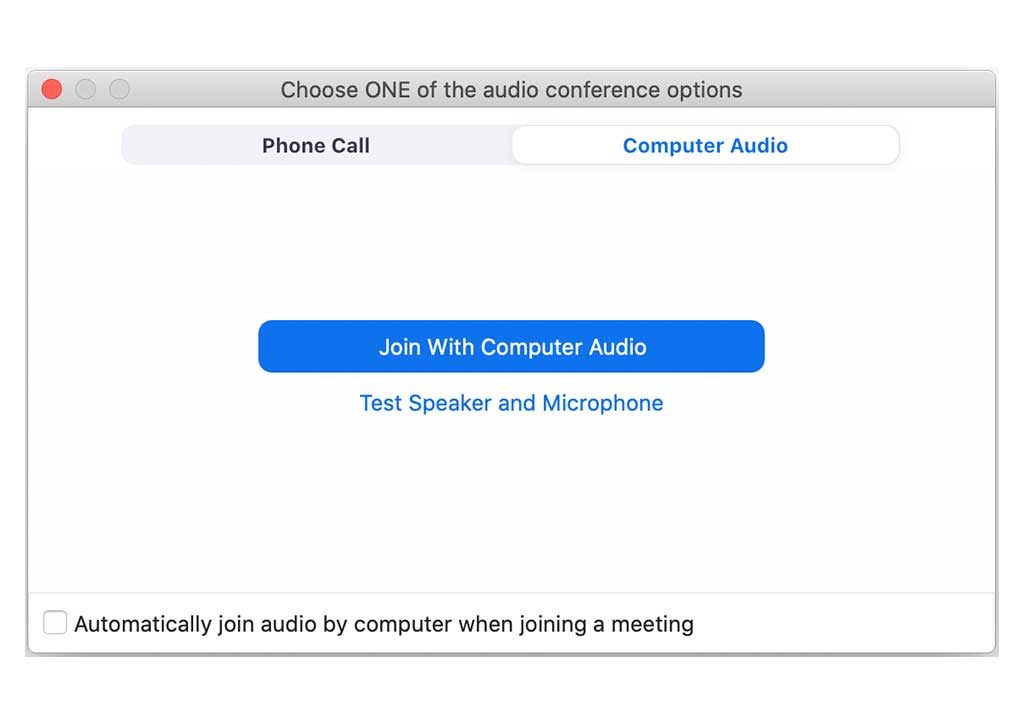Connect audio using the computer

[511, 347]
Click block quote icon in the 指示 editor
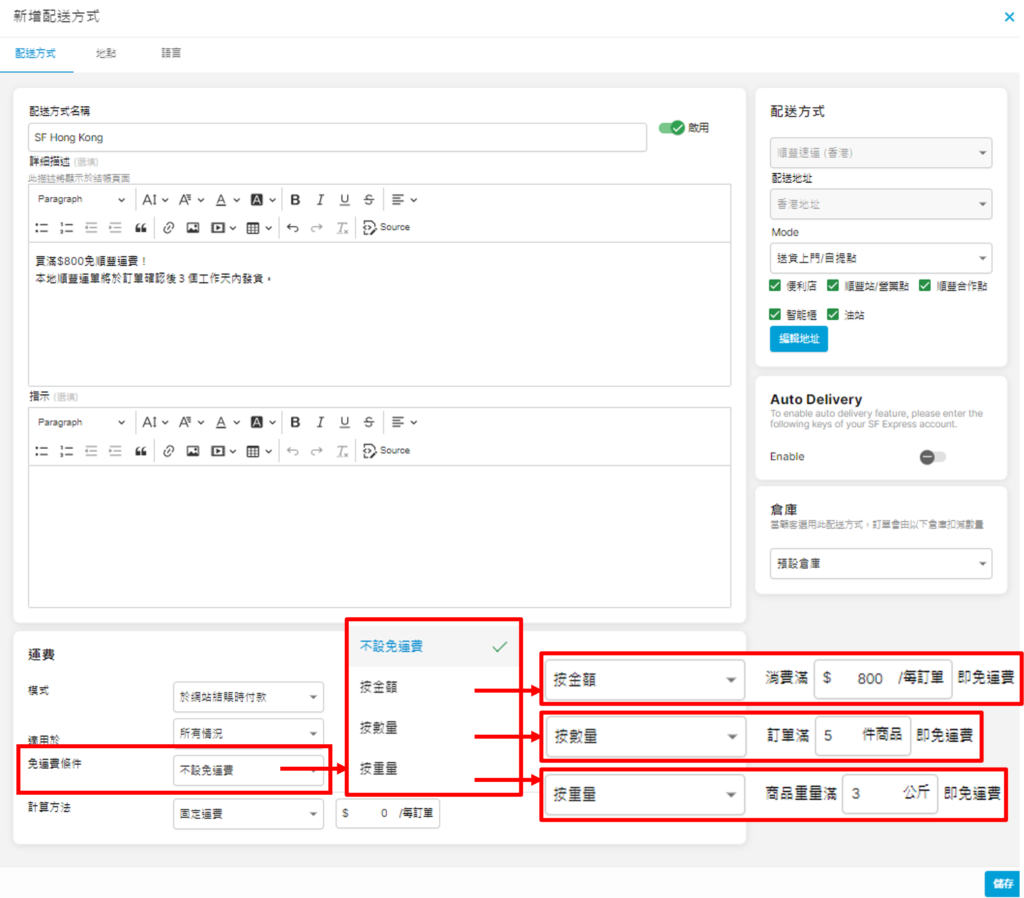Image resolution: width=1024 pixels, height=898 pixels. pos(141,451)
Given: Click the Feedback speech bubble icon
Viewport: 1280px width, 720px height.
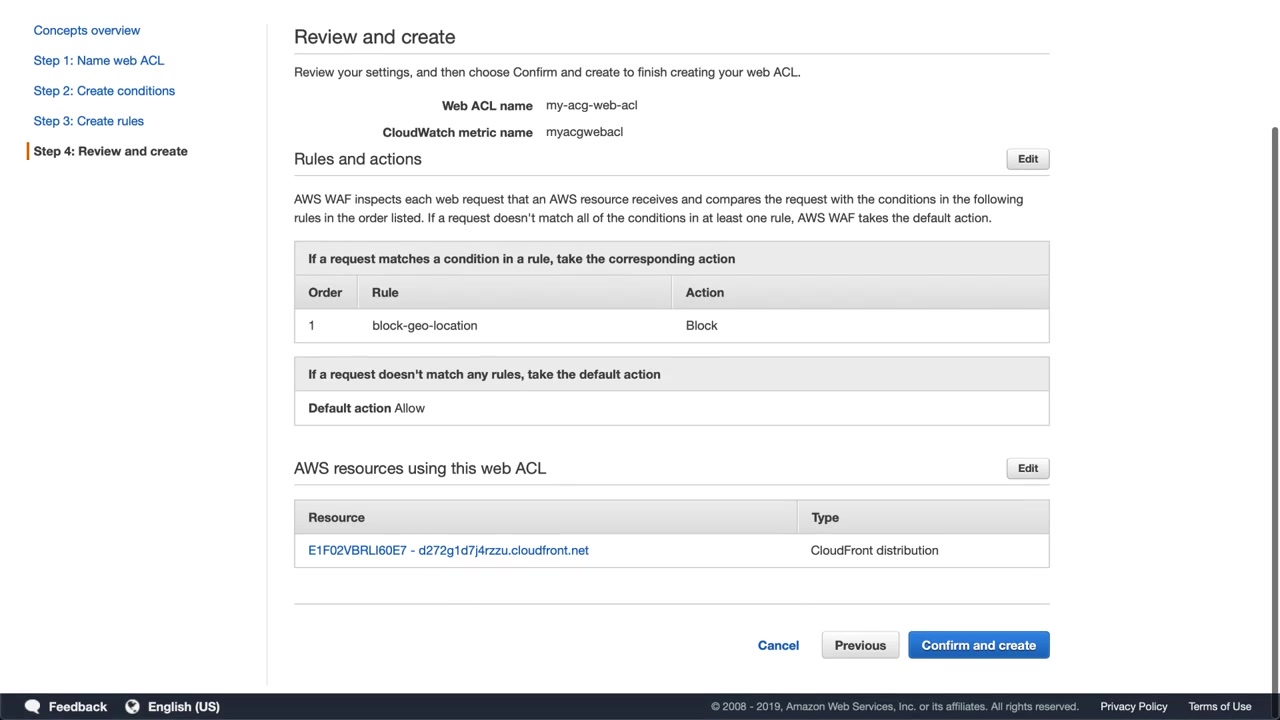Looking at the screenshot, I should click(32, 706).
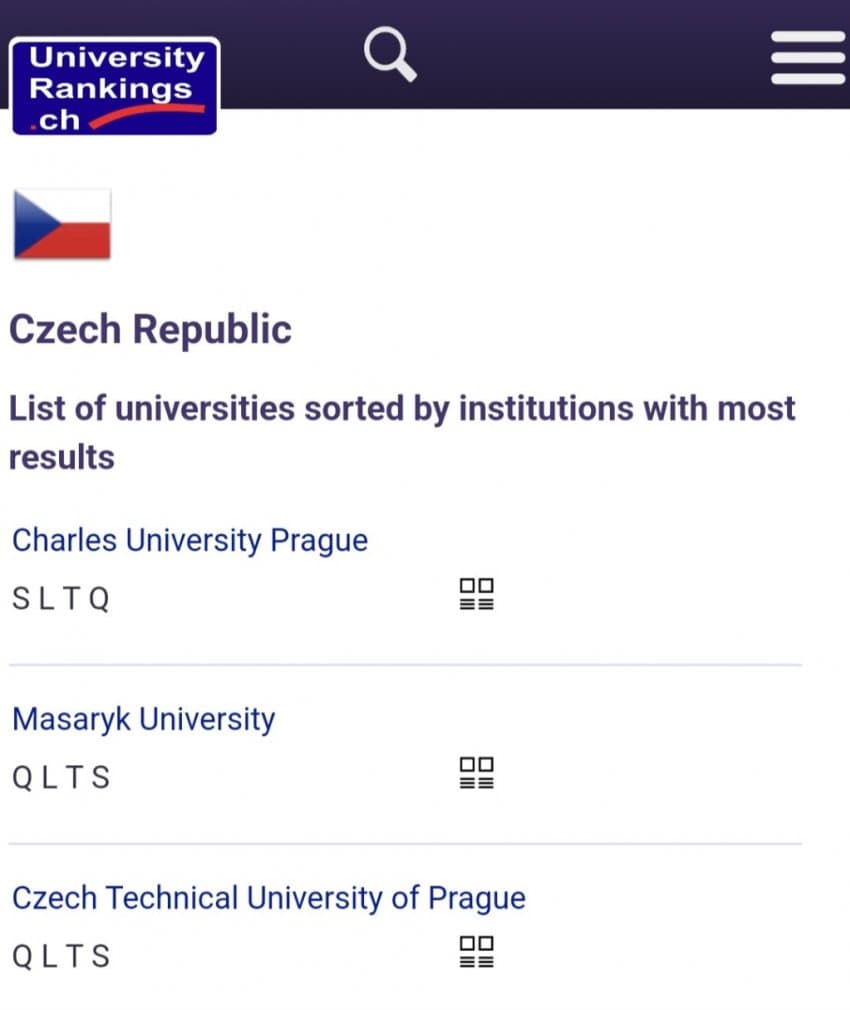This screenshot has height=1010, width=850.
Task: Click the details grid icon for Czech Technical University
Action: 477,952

═══

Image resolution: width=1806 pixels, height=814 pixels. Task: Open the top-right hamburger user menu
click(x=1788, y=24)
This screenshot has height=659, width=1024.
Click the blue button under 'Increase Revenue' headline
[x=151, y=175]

═══

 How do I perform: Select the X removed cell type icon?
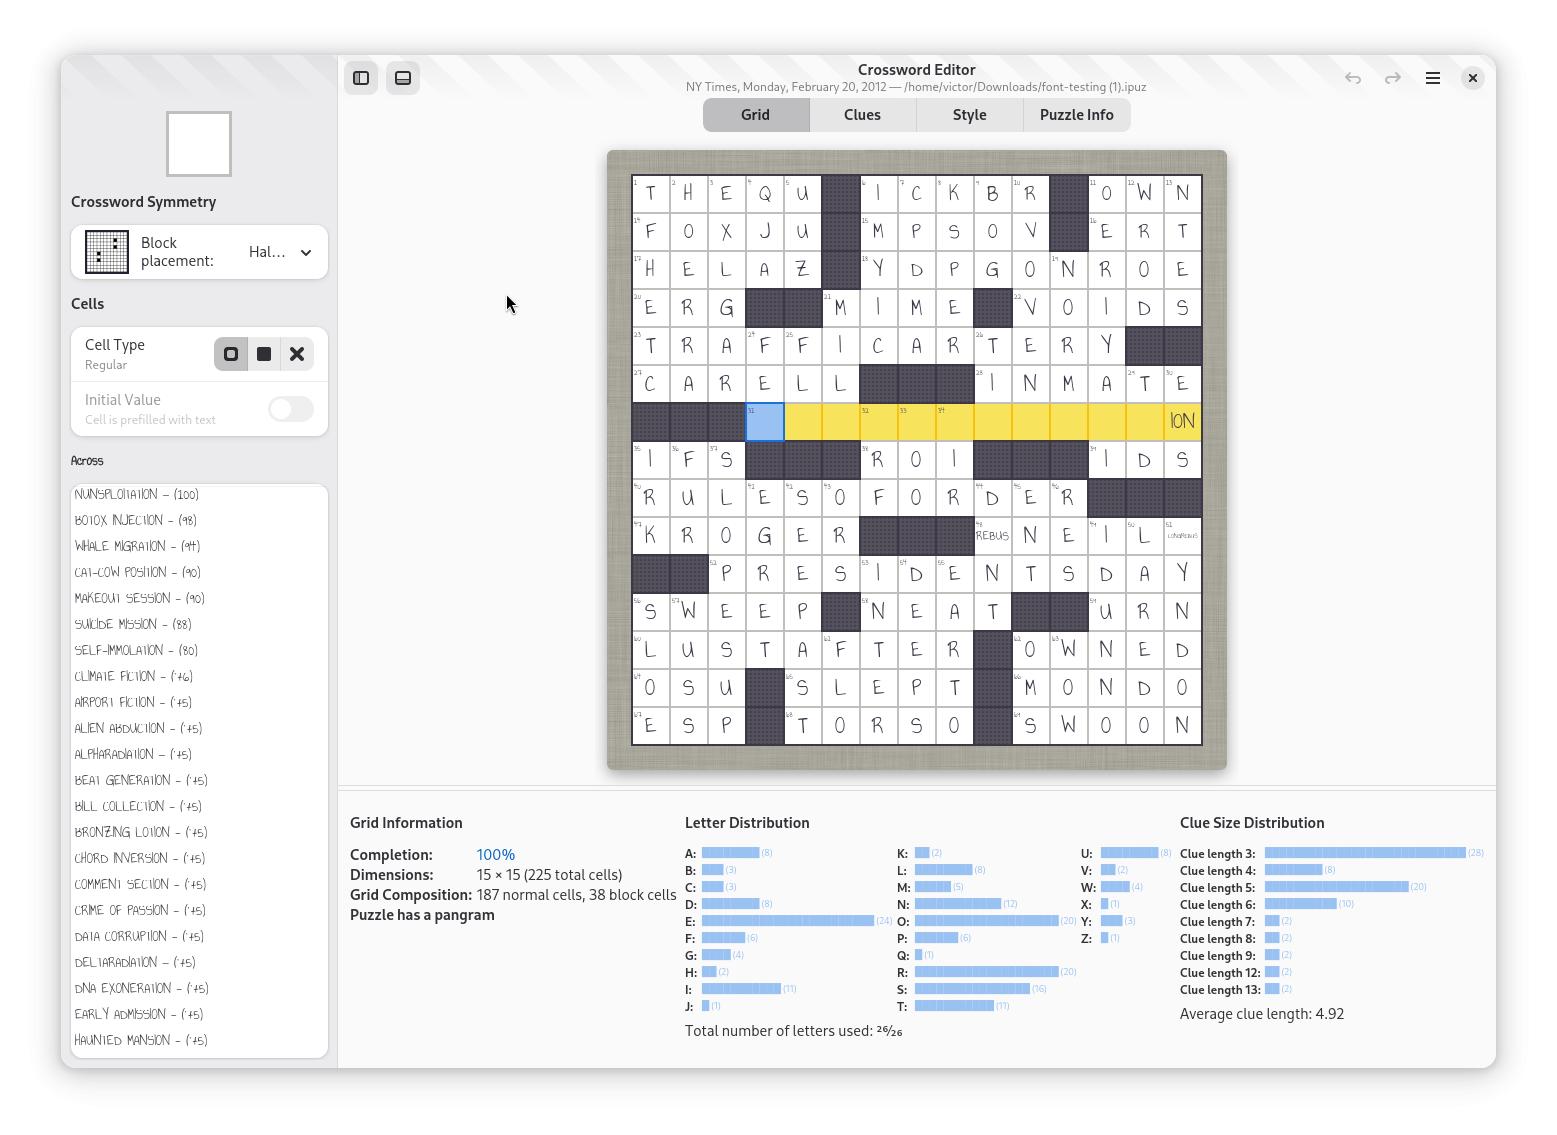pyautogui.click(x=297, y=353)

═══

_Exercise brief:_
In the data above, find the line containing "Click block quote icon in the 指示 editor" and the line containing "Given: Click the Feedback speech bubble icon". Copy exactly the stretch from the first through the second, both included, leaving out any picture.

_Finished exercise:_
Click block quote icon in the 指示 editor
Image resolution: width=1024 pixels, height=898 pixels. pos(141,451)
Given: Click the Feedback speech bubble icon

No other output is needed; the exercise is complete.